GIVEN PROBLEM: Rescale the records from the line containing "868x501 pixels. How" through the line containing "(x=714, y=303)": reproduce every line in that stretch, with each click coordinate in the answers multiplied by 0.6 and rounded to a whole number, halves rounding up. Leave all other text unchanged.

= = = = = = =

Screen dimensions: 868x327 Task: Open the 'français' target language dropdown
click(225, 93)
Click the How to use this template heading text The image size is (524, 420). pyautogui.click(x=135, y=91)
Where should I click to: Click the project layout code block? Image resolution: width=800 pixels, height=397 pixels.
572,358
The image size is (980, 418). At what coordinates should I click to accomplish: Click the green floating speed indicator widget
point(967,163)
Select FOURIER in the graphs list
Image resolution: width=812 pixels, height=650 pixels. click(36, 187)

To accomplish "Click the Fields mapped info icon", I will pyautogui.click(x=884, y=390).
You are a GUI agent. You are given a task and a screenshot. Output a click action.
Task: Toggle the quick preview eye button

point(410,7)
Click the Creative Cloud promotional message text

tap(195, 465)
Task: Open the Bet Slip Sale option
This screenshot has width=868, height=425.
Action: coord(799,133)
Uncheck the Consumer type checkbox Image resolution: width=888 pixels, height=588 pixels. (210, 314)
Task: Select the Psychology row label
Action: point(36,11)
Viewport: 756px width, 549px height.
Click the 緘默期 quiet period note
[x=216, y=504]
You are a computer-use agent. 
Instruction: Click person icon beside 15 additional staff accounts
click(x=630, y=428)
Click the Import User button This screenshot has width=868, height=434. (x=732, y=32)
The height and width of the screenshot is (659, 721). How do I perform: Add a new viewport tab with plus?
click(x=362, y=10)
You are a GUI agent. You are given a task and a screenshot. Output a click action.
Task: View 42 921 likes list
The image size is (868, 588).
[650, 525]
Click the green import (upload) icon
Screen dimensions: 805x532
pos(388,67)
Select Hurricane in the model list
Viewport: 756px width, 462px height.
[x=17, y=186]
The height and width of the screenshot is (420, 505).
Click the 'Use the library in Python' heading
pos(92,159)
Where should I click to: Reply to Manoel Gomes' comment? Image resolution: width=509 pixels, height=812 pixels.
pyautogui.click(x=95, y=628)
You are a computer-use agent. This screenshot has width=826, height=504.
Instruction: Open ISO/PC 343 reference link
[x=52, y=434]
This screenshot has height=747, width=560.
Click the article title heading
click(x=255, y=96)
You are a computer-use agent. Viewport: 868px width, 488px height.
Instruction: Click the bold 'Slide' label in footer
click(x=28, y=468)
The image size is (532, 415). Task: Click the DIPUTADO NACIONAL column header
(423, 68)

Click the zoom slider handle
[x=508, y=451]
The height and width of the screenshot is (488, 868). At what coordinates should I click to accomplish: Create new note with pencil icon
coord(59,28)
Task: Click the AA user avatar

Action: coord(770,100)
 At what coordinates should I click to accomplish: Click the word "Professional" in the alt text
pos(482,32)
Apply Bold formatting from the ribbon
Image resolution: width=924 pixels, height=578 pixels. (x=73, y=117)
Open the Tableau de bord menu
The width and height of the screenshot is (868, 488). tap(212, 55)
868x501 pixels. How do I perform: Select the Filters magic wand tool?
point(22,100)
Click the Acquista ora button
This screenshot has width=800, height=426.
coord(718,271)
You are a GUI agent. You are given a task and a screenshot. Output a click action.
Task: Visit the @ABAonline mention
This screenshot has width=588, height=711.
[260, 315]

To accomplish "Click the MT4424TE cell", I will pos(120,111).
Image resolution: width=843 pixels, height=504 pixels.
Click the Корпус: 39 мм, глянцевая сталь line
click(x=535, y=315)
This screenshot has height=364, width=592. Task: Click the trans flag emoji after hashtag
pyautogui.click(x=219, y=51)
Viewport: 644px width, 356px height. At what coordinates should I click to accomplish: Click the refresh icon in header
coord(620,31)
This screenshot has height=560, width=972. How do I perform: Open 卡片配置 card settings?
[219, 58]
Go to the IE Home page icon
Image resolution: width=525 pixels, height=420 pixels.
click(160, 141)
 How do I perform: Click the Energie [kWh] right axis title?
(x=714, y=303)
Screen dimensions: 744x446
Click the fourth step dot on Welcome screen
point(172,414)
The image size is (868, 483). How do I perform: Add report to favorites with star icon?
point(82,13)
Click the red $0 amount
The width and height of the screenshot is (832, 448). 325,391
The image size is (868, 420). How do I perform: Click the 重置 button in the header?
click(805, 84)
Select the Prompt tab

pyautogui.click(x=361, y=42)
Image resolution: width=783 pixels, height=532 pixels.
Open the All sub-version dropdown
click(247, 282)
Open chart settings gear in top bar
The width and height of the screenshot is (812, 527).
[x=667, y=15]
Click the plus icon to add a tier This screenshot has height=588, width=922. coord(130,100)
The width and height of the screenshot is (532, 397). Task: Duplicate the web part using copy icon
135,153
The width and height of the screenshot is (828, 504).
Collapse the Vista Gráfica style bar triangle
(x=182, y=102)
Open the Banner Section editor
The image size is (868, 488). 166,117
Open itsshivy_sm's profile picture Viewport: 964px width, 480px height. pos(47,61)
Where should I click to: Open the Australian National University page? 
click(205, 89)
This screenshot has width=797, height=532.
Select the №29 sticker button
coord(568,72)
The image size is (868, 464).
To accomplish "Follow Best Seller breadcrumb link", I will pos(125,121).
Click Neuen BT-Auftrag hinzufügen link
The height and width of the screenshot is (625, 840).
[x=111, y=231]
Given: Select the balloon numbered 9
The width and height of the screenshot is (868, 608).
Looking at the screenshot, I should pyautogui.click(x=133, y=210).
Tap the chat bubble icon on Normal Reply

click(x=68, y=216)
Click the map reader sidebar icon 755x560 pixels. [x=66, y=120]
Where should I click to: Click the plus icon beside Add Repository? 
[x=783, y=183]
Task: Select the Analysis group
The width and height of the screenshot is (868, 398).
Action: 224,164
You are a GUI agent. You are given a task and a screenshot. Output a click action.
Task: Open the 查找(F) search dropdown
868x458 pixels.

= = = = = = =

RESPONSE:
868x501 pixels. How do I perform: Select the Filters magic wand tool?
point(13,60)
Click the Acquista ora button
This screenshot has width=800, height=426.
coord(431,163)
You are a GUI agent. You are given a task and a screenshot. Output a click action.
Task: Visit the @ABAonline mention
This screenshot has width=588, height=711.
[156, 189]

To accomplish "Click the MT4424TE cell", I will pos(72,67).
Image resolution: width=843 pixels, height=504 pixels.
Click the Корпус: 39 мм, глянцевая сталь line
click(x=321, y=189)
This screenshot has height=364, width=592. Task: Click the trans flag emoji after hashtag
pyautogui.click(x=131, y=31)
Viewport: 644px width, 356px height. At what coordinates should I click to accomplish: Click the refresh icon in header
coord(372,19)
This screenshot has height=560, width=972. How do I perform: Open 卡片配置 card settings?
[131, 35]
Go to the IE Home page icon
Image resolution: width=525 pixels, height=420 pixels.
click(96, 85)
 How do I perform: Click the Energie [kWh] right axis title?
(x=428, y=182)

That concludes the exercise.